<<<<

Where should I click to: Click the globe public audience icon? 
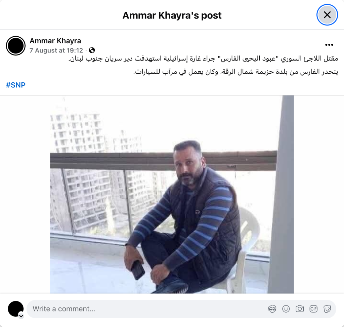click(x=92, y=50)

>>>>
<<<<

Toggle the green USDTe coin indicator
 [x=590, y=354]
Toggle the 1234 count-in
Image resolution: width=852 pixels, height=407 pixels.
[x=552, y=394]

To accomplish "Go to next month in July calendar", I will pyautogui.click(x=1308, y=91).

>>>>
<<<<

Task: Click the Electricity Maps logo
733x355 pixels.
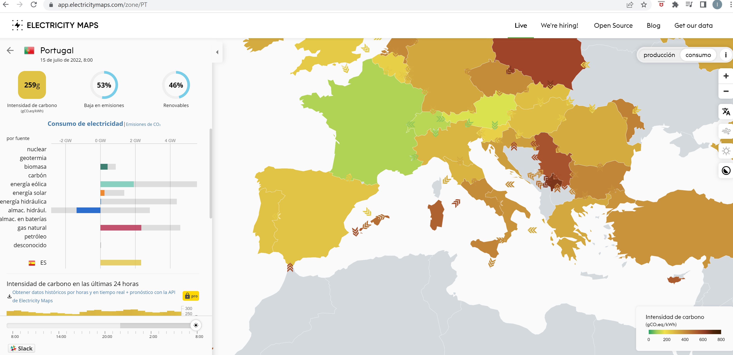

>>>>

Goal of the exercise - Quote the listing above, but only from the line that shows "Task: Click the Electricity Maps logo" through the line that shows "733x355 pixels.".

Reply to the exercise -
Task: Click the Electricity Maps logo
733x355 pixels.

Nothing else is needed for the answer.